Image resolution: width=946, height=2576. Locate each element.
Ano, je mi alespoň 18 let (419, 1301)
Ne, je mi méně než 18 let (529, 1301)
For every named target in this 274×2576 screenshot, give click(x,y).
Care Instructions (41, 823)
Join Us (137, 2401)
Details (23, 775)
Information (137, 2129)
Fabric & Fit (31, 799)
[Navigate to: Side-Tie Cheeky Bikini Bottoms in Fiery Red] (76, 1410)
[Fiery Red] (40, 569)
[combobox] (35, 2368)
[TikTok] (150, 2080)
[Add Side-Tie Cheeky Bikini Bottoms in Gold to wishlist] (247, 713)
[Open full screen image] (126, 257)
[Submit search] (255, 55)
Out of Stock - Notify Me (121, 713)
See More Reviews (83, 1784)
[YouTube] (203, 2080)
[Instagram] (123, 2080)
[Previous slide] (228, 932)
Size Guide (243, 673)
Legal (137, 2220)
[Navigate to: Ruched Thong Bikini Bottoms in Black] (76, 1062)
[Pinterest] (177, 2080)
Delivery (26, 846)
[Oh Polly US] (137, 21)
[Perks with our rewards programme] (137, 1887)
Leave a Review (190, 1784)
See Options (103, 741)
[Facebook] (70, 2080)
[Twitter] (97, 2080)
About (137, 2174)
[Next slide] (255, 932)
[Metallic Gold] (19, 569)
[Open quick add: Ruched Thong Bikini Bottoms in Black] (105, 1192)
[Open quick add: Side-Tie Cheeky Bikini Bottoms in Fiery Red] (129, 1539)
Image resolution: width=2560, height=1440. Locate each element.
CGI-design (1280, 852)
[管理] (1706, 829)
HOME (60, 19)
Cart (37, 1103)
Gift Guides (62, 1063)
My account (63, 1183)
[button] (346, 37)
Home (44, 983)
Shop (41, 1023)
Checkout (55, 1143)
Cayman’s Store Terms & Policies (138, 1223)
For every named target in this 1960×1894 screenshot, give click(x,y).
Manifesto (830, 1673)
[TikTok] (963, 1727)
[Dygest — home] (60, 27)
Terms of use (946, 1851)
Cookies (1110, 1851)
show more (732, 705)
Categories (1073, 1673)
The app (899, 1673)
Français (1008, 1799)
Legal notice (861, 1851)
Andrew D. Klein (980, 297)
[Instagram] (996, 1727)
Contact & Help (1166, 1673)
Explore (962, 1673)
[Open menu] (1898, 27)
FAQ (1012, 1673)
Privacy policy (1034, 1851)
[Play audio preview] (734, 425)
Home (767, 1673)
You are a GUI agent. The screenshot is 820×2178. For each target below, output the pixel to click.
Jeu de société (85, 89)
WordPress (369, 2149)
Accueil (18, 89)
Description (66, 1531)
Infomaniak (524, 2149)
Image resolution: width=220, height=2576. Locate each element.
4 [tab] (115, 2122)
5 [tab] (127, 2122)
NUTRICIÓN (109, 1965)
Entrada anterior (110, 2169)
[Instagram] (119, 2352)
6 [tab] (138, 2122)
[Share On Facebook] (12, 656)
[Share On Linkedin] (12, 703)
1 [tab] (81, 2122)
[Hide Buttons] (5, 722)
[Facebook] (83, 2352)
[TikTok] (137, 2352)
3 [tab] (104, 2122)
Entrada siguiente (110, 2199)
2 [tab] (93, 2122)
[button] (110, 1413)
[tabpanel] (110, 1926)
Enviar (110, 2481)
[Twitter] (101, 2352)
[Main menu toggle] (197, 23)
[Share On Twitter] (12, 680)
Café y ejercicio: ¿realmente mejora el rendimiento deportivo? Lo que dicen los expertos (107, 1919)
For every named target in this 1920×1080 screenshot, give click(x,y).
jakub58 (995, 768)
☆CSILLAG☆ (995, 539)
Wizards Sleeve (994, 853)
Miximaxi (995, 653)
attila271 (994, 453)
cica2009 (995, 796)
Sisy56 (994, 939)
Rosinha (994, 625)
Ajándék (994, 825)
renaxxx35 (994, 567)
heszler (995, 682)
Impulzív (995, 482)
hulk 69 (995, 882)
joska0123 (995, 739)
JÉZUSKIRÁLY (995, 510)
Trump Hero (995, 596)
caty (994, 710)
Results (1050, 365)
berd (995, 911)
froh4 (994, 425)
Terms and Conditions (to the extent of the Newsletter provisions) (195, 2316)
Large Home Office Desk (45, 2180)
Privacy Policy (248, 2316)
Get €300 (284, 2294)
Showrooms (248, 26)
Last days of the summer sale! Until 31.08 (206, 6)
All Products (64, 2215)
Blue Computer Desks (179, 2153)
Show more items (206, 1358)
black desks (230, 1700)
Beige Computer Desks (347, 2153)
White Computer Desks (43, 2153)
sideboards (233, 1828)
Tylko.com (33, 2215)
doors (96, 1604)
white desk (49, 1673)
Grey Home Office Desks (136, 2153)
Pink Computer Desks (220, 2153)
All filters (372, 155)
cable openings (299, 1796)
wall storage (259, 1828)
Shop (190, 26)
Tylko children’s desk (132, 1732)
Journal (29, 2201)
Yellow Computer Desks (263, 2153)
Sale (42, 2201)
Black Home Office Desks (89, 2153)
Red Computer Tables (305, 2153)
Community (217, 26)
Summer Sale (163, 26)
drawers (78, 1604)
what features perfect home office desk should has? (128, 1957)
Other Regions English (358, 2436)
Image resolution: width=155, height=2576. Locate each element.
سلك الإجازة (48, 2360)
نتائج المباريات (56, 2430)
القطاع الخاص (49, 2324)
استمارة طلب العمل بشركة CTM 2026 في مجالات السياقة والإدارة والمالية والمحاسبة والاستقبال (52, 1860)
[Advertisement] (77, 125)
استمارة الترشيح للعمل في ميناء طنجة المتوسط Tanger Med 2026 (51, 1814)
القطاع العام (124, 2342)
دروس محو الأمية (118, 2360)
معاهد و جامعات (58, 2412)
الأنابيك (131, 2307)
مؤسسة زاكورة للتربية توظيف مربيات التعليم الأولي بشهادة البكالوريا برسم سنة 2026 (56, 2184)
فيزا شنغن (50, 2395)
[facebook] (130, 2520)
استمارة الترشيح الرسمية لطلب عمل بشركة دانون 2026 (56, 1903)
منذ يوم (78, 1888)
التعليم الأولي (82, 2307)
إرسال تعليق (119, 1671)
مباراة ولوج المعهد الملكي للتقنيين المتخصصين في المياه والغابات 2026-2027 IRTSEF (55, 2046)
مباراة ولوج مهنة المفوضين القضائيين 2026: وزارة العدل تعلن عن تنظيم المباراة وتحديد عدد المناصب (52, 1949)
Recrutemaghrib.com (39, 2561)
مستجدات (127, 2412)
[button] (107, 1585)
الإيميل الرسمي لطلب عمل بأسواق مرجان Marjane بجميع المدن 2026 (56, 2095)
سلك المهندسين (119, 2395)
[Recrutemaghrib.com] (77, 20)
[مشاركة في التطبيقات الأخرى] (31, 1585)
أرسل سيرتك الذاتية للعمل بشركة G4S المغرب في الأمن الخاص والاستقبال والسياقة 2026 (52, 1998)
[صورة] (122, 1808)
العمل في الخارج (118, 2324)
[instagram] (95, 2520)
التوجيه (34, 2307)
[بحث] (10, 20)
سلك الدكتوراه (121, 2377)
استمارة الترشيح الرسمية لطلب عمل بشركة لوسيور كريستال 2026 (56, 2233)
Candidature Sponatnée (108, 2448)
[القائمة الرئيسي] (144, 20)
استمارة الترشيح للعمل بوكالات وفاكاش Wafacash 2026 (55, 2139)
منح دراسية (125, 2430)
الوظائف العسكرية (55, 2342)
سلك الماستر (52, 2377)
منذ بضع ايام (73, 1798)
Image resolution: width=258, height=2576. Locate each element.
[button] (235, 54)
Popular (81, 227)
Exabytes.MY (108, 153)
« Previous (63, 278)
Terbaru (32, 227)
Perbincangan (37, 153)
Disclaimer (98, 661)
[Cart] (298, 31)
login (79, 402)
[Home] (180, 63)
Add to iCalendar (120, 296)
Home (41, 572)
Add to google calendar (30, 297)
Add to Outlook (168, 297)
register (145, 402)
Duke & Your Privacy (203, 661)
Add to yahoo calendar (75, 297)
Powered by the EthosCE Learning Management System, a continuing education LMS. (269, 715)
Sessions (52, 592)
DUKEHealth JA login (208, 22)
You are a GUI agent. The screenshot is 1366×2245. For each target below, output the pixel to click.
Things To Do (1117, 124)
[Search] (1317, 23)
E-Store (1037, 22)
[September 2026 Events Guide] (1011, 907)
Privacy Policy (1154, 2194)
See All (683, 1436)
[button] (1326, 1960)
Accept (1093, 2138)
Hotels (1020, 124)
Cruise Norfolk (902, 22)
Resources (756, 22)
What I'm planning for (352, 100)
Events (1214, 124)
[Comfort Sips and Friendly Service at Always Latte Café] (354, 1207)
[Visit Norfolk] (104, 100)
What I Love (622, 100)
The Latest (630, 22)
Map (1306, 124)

-=-=-

_Description of the task_.
Transcribe each line of the data above, unaltered, from the one where "[القائمة الرئيسي] (144, 20)" appears to the one where "[Home] (180, 63)" appears, inclusive of both.

_Final answer_.
[القائمة الرئيسي] (144, 20)
استمارة الترشيح للعمل بوكالات وفاكاش Wafacash 2026 (55, 2139)
منح دراسية (125, 2430)
الوظائف العسكرية (55, 2342)
سلك الماستر (52, 2377)
منذ بضع ايام (73, 1798)
Image resolution: width=258, height=2576. Locate each element.
[button] (235, 54)
Popular (81, 227)
Exabytes.MY (108, 153)
« Previous (63, 278)
Terbaru (32, 227)
Perbincangan (37, 153)
Disclaimer (98, 661)
[Cart] (298, 31)
login (79, 402)
[Home] (180, 63)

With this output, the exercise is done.